Dataset entries
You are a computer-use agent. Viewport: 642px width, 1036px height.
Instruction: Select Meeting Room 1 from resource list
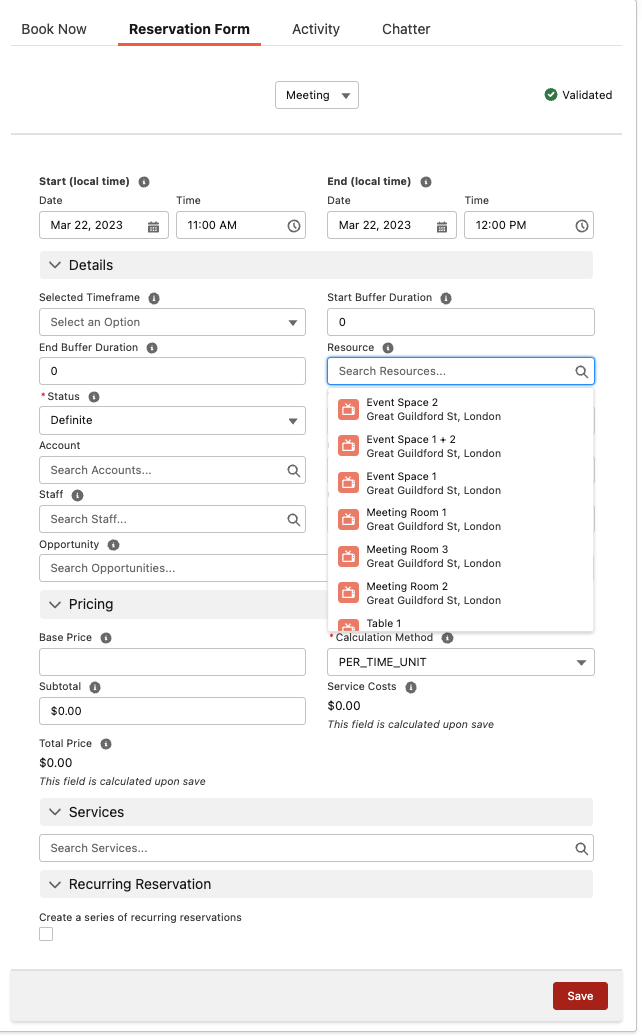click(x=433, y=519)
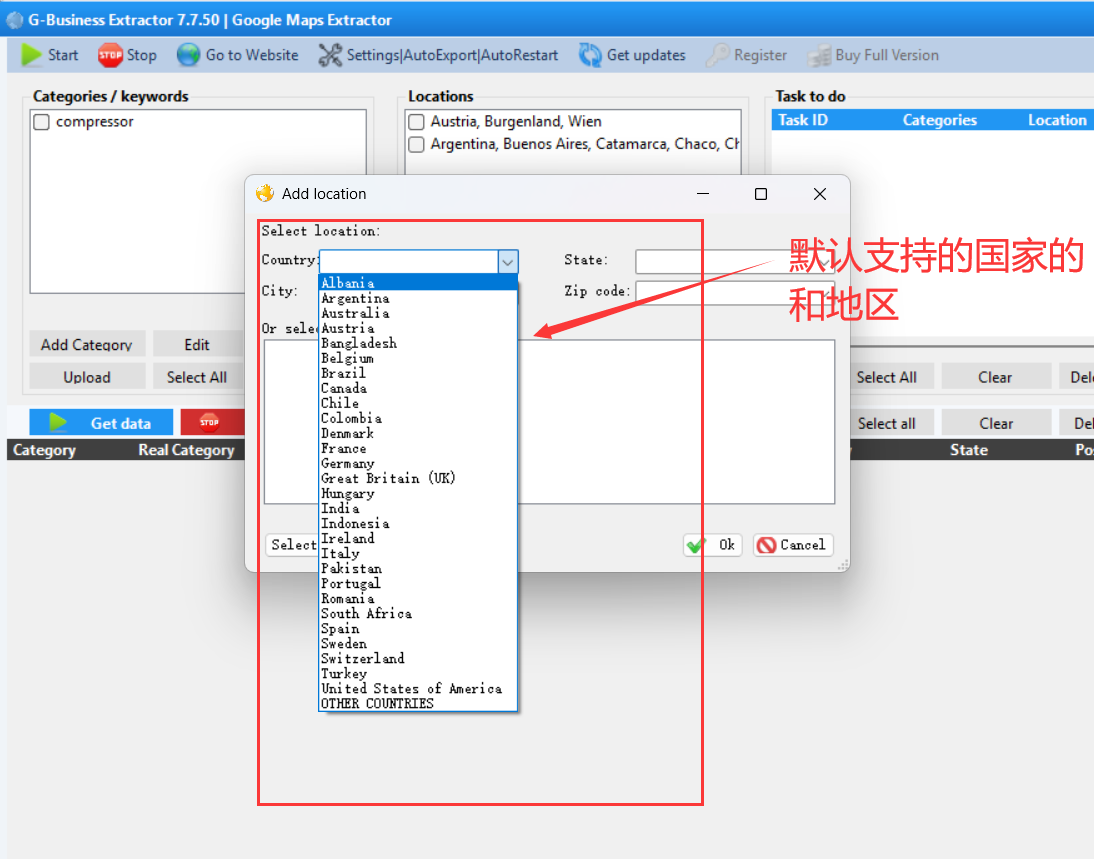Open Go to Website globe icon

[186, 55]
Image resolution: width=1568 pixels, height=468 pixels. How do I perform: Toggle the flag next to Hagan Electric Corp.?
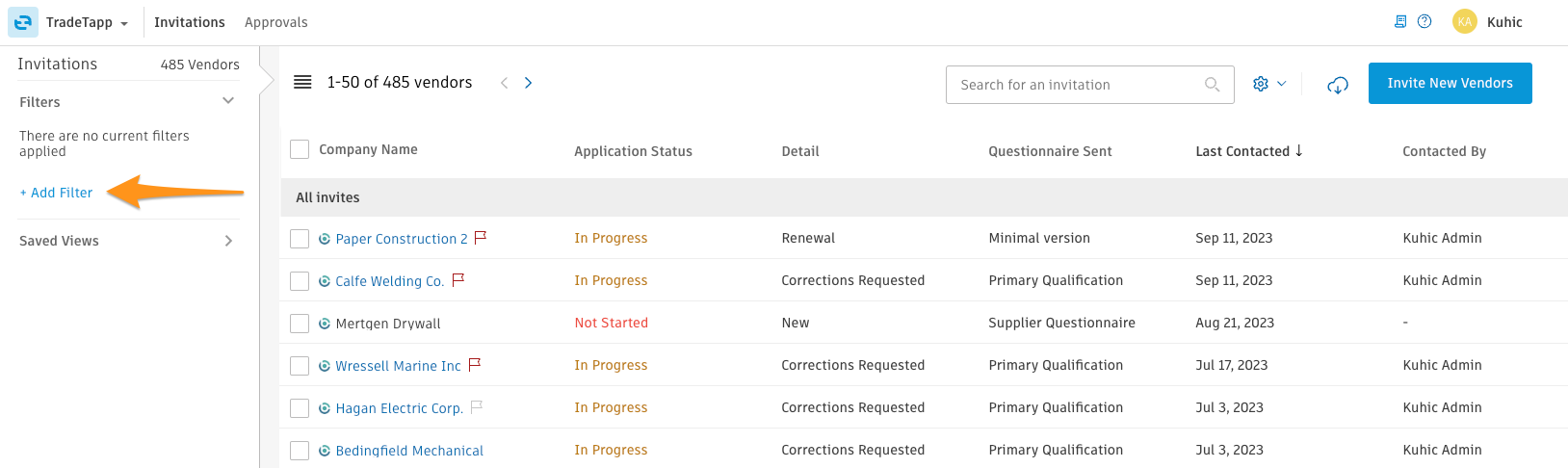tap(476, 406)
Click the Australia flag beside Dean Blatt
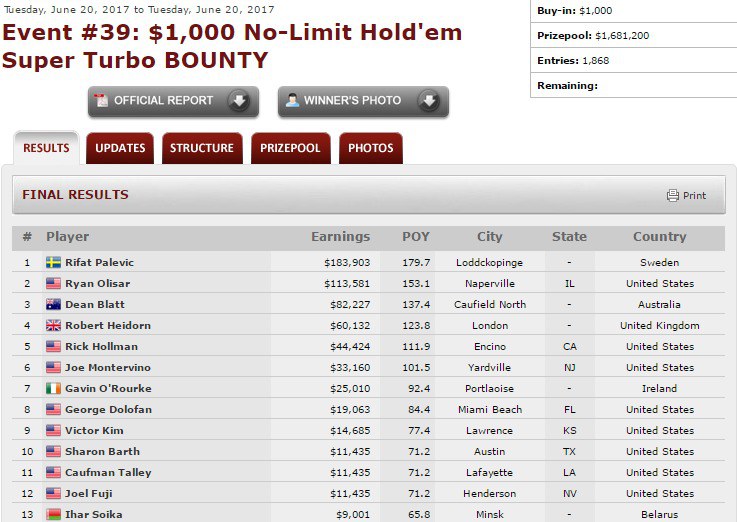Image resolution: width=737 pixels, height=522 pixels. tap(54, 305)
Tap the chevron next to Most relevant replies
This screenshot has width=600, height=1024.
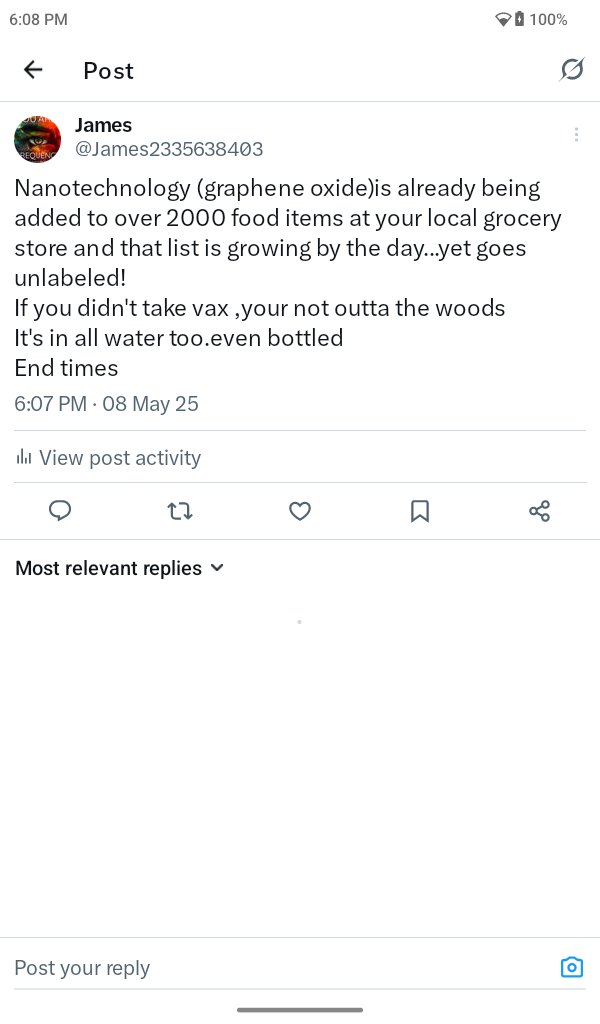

▸ WHAT IS EXPECTED
When you transcribe the entries, reproduce each line exactly and skip any picture.

▸ WRITTEN ANSWER
You are a computer-use agent. Viewport: 642px width, 1036px height.
Instruction: Select Meeting Room 1 from resource list
click(x=433, y=519)
Open Go to Website globe icon

[186, 55]
Image resolution: width=1568 pixels, height=468 pixels. How do I perform: Toggle the flag next to Hagan Electric Corp.?
tap(476, 406)
Click the Australia flag beside Dean Blatt
Image resolution: width=737 pixels, height=522 pixels. tap(54, 305)
Tap the chevron next to Most relevant replies
This screenshot has width=600, height=1024.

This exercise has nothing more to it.